La Pouento di Chiomonte per la festa di San Sebastiano In origine era un autentico albero di conifera

CHIOMONTE – La celebrazione della festa patronale di San Sebastiano a Chiomonte ha origini antichissime e affonda le sue radici negli antichi riti. Rappresenta l’albero del martirio di San Sebastiano. Non si sa esattamente con quali modalità venisse anticamente celebrata la festa. I dati sicuri si hanno a partire dal 1889 in poi, quando il parroco Don Bartolomeo Franchino la riportò in auge, con l’aiuto di alcuni notabili chiomontini. La festa cade il 20 gennaio. Un elemento di grande importanza è la Pouento. E’ l’albero della vita, che si trova in altri paesi della media e alta Valsusa. In origine era un autentico albero di conifera inghirlandato con nastri, poi trasformato negli anni, fino a renderla un grande fuso, ricoperto di nastri.

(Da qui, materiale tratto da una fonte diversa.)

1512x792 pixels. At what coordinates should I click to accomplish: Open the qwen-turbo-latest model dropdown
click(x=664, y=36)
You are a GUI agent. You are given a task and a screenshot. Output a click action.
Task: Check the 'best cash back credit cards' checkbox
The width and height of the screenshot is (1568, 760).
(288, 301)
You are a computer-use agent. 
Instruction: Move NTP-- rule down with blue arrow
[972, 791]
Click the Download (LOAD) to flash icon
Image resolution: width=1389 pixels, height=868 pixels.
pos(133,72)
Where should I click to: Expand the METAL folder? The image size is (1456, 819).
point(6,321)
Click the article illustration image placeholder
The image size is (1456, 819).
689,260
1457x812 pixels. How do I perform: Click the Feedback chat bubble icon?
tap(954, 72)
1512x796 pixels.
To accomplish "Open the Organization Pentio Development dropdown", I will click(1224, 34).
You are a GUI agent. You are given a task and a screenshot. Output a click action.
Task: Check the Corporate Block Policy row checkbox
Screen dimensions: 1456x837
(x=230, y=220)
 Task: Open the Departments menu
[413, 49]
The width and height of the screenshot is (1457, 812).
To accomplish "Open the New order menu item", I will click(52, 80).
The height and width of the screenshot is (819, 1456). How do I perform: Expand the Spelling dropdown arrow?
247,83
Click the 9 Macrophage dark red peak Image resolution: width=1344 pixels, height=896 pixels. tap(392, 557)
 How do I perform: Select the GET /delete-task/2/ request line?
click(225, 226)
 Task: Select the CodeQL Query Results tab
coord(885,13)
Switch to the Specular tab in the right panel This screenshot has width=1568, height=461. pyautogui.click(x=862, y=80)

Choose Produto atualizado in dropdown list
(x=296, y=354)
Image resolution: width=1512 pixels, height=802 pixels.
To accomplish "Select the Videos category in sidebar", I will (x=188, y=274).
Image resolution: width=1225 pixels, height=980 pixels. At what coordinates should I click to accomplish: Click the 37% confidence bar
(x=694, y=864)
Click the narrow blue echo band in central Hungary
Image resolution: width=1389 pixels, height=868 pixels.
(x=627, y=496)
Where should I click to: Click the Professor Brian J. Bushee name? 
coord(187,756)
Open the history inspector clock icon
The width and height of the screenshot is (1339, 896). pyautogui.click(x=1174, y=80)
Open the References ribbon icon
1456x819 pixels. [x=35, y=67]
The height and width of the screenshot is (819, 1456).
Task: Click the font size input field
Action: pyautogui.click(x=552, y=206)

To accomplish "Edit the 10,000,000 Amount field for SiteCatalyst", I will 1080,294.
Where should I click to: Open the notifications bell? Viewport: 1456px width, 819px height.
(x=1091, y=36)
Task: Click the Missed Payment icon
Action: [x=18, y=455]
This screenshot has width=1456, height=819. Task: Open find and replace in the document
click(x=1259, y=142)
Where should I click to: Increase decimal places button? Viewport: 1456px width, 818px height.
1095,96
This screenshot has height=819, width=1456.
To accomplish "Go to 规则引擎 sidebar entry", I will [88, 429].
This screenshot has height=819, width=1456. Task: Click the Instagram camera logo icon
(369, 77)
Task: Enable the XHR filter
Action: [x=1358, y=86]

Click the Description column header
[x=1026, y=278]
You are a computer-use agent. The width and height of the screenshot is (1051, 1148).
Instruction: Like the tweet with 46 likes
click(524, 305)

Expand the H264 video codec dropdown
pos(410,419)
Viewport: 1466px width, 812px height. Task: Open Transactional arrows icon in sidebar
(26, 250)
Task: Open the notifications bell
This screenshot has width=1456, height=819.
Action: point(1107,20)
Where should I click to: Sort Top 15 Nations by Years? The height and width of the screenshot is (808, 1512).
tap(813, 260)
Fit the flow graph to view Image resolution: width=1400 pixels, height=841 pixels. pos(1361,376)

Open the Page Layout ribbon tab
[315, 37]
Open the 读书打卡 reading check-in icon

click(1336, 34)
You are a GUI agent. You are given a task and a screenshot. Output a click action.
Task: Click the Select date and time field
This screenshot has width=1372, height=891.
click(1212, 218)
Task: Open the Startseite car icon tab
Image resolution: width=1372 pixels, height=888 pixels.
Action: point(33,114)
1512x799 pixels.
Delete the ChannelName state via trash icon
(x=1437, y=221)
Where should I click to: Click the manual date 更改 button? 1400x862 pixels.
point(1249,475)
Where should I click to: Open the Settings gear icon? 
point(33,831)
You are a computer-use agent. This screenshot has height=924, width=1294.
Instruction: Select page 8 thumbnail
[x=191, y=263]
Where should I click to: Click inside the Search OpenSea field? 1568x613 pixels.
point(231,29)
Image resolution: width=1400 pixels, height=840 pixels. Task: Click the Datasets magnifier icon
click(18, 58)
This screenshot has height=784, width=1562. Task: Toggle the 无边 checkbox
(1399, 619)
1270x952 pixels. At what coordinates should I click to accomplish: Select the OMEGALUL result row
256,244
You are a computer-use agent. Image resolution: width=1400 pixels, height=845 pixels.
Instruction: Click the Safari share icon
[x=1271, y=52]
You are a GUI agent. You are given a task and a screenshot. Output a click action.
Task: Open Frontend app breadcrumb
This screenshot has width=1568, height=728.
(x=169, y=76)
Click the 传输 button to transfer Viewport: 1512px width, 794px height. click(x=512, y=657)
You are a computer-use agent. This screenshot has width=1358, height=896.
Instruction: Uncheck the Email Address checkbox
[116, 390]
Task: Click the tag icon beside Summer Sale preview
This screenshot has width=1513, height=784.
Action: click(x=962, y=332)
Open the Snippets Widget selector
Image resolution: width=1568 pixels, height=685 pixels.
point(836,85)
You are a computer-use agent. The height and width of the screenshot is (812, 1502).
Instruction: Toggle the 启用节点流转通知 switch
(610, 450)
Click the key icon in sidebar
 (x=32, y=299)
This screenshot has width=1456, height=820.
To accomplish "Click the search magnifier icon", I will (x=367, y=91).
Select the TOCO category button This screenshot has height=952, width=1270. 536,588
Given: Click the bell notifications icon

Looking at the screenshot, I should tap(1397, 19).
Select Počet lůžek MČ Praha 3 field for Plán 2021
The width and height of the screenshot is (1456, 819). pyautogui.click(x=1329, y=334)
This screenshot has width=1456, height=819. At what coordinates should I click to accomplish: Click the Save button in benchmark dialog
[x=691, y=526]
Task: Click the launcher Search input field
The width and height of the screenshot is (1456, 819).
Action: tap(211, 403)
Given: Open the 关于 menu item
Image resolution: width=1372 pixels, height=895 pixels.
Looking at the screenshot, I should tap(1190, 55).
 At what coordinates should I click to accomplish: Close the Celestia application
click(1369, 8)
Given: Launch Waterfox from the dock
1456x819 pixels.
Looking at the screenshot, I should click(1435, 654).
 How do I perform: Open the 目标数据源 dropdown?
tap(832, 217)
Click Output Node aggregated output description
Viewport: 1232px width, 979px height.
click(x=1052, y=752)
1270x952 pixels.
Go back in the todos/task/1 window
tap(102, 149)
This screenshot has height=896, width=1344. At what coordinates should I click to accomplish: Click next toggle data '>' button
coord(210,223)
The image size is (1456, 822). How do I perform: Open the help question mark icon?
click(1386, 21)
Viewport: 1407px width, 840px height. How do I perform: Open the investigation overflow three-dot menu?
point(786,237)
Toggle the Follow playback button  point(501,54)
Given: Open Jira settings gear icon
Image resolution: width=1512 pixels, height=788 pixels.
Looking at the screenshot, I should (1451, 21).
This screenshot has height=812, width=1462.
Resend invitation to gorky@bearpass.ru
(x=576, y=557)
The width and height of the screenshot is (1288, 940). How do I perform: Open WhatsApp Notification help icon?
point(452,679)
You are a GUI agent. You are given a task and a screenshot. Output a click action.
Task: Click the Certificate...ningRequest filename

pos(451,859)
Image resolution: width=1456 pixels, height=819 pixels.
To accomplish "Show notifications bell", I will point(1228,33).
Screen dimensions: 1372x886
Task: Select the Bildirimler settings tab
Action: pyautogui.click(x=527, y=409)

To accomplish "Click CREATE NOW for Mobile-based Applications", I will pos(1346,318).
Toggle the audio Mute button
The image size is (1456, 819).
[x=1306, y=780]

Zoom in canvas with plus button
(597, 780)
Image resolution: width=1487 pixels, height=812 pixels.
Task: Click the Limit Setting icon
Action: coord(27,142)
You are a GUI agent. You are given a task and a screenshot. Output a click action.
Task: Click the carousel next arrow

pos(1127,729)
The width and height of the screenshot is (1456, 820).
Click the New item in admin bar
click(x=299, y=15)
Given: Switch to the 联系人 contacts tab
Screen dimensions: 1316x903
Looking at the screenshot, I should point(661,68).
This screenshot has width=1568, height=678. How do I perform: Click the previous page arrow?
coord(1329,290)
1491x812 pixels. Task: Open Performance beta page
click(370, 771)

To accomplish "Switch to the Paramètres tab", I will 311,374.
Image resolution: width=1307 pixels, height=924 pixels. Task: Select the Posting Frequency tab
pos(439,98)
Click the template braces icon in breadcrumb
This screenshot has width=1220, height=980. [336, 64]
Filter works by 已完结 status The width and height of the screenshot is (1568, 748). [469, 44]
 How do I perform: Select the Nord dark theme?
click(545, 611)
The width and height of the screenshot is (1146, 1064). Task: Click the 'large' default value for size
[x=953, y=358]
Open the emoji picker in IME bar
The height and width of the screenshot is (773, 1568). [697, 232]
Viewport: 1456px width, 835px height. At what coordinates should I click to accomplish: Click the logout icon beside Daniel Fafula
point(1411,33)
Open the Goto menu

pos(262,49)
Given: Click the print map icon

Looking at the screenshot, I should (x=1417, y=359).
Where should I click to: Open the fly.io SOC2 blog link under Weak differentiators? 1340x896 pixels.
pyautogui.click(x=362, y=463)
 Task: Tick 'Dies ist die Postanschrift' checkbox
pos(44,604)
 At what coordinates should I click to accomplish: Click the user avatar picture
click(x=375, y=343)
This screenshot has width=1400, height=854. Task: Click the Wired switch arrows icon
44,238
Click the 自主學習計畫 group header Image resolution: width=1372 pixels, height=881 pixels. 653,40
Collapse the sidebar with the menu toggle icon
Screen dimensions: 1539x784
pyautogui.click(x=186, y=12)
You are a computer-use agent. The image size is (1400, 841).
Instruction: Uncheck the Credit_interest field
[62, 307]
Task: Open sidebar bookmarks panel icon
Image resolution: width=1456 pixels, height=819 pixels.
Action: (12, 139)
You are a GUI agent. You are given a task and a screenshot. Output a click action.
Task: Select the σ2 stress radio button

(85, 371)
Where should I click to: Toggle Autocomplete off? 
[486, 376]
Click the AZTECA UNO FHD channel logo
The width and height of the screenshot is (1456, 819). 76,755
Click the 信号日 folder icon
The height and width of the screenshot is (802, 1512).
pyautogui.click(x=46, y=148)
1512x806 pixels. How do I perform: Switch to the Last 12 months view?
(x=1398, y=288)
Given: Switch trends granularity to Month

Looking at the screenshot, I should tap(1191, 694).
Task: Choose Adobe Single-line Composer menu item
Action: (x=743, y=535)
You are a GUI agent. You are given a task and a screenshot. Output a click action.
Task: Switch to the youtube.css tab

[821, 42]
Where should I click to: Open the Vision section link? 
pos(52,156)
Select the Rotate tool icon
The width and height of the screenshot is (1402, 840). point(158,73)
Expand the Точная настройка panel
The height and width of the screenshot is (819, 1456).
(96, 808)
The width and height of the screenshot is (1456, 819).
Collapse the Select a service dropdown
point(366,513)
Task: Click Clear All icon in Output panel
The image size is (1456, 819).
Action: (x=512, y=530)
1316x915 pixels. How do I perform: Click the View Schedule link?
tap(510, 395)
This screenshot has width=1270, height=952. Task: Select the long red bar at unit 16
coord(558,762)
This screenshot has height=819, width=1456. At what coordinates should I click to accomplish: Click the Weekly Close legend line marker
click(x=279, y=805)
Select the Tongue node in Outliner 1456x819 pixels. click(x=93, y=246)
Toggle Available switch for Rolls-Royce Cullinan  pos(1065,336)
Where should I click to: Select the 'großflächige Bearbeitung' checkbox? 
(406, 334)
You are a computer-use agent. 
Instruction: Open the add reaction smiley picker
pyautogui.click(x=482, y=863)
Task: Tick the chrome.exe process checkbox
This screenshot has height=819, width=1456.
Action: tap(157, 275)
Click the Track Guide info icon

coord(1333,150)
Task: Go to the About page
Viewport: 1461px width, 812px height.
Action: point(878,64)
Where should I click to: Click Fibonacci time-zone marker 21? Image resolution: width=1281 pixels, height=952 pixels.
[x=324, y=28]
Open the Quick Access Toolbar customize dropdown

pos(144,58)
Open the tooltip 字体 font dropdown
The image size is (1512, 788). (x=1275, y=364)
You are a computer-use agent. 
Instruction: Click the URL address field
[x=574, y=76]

La Pouento è a forma di fuso, alta tre metri e ottanta, con intelaiatura in metallo leggero.

LA PROCESSIONE

Al mattino la processione della Pouento parte da San Rocco portata dai Priori e dalle Priore che vestono l’abito tradizionale, accompagnata dalla banda musicale. Poi in chiesa viene celebrata la messa. La Pouento viene benedetta unitamente al pane della carità. La Pouento viene portata durante questo tragitto in orizzontale, proprio perché non è ancora benedetta e non può ballare. Alla fine della messa, mentre alcuni Priori distribuiscono il pane. Altri, eseguono il primo ballo; segue il secondo ballo sulla piazza del Municipio. Nel pomeriggio il corteo riprende il giro per le vie del paese, i Priori, le Priore e gli Angioletti fanno ballare e ballano con la Pouento a suon di musica, fermandosi in punti predisposti per il ristoro di tutti.